Homeostasis refers to maintenance
of a relatively stable internal environment.
Homeostasis is necessary for survival.
If the internal environment was not kept stable,
there would be a large change and fluctuation
in things such as body temperature, blood PH,
ion concentrations, and so forth.
A large deviation from the normal range of
anyone of these things would create
catastrophic results in the body, including
the possibilities of organ failure and even death.
To prevent this, the organ systems of the human body
work together to maintain homeostasis
in a process known as homeostatic regulation.
In homeostatic regulation, there are
usually 3 components involved.
A receptor, a control center, and an effector.
The receptor's job is to be sensitive. To be able to
detect a specific change or stimulus in its surroundings.
Once a stimulus has been detected,
the receptor communicates this to a control center.
The control center's job is to process and integrate
the information it is receiving from the receptors
in order to formulate an appropriate response.

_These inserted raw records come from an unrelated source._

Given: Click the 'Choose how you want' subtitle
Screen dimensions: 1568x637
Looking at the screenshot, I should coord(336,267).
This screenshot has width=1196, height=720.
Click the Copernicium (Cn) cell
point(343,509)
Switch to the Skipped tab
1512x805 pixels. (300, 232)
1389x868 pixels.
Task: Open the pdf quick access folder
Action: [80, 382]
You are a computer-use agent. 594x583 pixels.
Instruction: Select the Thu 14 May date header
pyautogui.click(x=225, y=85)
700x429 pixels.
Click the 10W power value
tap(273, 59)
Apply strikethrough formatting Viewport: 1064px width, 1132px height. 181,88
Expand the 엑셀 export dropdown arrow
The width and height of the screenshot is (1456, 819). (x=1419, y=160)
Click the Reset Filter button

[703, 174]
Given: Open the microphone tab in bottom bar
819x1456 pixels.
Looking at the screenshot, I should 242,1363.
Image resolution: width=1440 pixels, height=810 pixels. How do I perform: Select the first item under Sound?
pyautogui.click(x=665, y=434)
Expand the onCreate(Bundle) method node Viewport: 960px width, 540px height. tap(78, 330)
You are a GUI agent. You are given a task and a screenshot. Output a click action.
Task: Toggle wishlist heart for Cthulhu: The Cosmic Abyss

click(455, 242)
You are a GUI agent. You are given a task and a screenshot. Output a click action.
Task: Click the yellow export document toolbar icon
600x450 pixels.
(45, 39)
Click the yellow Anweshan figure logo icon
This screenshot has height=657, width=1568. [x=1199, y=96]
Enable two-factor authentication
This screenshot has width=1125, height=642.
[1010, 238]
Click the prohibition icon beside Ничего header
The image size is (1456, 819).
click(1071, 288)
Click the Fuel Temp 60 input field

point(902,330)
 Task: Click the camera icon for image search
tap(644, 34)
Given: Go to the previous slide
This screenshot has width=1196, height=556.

Once this has been completed, the control center will
communicate directions to an effector.
The effector's job is to respond to the original
stimulus by either opposing it
or enhancing it based on the instructions
from the control center. The end result of this process
is to bring about the necessary changes
in physiology systems
so that homeostasis can be maintained.
Let's explore the process of homeostatic regulation
in the context of room temperature.
Here, a constant, normal room temperature
provides a stable environment. A state of homeostasis.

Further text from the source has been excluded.